If you’re using dbt (Data Build Tool), you’re already on the right track when building scalable data models. As teams grow and projects get more complex, it’s easy for a dbt setup to get messy, and things start breaking.
The good news is that these are relatively common problems with known solutions. You can maintain a clean and trustworthy database by adopting some best practices.
If you’re new to dbt or want a solid introduction to how it works, get a clear overview of what dbt is and why it’s useful. In this article, we’ll walk through the 12 dbt best practices to write better code and have more confidence in your data.
Table of Contents
1. Establish a Clear Project Structure
A clear project structure means organizing your dbt files and folders in a logical way. That usually means separating models, tests, documentation, and config files into their own subfolders.
In short, a clean folder system that lets anyone on your team open the project and immediately understand what’s going on.
Without structure, it’s really hard to find your models, how data flows, or what is wrong. A well-structured project makes it easier to manage, scale, and collaborate on a dbt project.

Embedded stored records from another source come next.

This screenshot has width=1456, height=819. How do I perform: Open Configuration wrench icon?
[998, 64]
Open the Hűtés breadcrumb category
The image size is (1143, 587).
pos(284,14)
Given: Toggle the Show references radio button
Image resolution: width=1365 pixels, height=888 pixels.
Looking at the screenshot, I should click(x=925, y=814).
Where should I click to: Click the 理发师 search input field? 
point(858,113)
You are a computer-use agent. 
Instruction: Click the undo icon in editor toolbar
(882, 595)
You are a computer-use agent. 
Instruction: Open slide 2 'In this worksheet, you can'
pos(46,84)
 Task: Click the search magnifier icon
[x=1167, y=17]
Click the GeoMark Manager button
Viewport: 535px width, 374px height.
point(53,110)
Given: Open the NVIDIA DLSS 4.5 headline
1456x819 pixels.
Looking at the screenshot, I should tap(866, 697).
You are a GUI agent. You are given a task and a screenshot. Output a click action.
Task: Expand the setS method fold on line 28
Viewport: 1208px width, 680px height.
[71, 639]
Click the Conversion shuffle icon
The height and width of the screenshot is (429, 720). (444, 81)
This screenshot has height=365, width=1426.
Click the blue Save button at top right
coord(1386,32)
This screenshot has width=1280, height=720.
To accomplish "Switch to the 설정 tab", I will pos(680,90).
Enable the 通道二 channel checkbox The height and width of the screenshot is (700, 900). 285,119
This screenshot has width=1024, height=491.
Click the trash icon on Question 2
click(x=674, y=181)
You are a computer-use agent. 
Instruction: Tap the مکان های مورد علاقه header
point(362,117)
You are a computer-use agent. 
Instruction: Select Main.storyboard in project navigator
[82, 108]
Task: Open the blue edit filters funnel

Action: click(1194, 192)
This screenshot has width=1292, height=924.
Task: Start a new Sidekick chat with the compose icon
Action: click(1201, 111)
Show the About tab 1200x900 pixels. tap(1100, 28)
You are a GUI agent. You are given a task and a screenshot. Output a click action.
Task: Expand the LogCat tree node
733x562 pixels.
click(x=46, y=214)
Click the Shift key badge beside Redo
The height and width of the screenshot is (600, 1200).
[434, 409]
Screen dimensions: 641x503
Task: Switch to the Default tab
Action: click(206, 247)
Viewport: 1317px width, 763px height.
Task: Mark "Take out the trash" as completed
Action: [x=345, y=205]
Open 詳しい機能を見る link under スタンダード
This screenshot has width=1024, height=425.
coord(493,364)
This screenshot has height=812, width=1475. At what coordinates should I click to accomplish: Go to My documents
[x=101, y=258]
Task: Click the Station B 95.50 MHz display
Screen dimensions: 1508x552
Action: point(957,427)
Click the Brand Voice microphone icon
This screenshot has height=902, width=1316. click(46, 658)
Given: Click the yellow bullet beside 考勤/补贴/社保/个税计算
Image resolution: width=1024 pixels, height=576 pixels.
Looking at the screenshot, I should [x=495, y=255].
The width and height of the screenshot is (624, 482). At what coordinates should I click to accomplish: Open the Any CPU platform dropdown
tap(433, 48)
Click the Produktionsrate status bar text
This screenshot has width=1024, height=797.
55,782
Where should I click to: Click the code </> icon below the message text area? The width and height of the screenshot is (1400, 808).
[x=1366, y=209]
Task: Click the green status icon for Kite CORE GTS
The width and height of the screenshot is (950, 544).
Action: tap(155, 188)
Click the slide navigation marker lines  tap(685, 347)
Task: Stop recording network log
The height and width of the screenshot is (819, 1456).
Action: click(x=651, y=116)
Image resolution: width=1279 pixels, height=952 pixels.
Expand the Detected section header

To better understand how project structure fits into the overall setup, check out this dbt architecture page, which explains how models, sources, and tests work together in dbt.
Example
A typical dbt project is organized into three main folders inside the models/ directory:
models/
├── staging/
├── intermediate/
└── marts/
Each layer has a clear role:
- Staging: This is where raw data is cleaned and standardized.
- Intermediate: You build logic here that prepares the data for final use.
- Marts: These are the final outputs: business-ready tables that are used in dashboards and reports.
2. Use Consistent Naming Conventions
It is a simple and effective way to ensure everyone on your team names things – models, files, columns – in the same consistent and meaningful way.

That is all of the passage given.